Source material -
:::
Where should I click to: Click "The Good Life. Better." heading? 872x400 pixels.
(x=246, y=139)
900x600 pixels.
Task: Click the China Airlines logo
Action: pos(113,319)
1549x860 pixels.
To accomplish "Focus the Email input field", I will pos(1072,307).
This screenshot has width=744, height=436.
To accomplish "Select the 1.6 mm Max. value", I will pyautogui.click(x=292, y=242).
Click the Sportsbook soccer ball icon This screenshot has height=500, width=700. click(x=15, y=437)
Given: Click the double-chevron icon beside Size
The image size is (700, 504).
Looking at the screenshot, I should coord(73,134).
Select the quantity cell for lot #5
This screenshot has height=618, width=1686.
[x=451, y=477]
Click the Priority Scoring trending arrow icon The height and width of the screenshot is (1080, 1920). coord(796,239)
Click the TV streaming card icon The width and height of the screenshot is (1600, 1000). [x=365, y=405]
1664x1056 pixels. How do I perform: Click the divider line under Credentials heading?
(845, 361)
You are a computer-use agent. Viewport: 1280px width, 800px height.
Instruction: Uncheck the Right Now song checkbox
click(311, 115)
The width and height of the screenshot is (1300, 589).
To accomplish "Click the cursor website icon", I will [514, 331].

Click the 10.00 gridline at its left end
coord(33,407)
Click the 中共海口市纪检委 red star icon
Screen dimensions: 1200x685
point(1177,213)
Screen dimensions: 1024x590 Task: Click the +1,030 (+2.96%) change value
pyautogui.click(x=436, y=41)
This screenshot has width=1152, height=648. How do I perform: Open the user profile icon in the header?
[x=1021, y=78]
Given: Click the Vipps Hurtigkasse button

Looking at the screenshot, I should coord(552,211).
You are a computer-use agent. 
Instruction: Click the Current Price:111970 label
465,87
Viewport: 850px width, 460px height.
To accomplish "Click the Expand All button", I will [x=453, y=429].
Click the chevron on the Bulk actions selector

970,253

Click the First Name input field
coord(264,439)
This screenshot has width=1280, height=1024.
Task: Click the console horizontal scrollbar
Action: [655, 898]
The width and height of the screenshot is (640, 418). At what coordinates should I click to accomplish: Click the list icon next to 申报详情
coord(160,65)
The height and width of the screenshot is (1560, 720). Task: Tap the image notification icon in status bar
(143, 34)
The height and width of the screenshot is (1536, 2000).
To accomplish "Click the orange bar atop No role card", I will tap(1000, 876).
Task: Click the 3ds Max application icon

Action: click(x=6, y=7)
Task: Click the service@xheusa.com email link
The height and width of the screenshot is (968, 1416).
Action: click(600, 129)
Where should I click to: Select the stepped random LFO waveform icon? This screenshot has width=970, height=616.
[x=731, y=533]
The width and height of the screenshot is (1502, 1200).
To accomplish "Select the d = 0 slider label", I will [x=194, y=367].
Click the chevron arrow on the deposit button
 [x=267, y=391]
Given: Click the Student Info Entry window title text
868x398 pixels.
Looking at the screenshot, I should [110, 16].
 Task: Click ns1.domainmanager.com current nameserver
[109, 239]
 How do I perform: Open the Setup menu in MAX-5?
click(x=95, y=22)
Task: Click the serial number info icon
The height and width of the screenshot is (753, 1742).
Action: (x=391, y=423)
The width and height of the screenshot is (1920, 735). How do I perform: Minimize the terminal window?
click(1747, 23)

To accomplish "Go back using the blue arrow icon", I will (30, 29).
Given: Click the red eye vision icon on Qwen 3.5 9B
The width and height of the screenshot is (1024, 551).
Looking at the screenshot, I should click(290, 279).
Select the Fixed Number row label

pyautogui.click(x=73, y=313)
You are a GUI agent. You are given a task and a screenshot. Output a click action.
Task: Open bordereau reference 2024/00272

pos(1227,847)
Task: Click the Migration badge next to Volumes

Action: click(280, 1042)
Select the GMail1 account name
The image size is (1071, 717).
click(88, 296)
:::
What to work on - Go through the records and show every line with the string "will" in it.

Exercise answer -
To accomplish "Focus the Email input field", I will pos(1072,307).
To accomplish "Select the 1.6 mm Max. value", I will pyautogui.click(x=292, y=242).
To accomplish "Click the cursor website icon", I will [514, 331].
To accomplish "Click the Expand All button", I will [x=453, y=429].
To accomplish "Click the orange bar atop No role card", I will tap(1000, 876).
To accomplish "Select the d = 0 slider label", I will [x=194, y=367].
To accomplish "Go back using the blue arrow icon", I will (30, 29).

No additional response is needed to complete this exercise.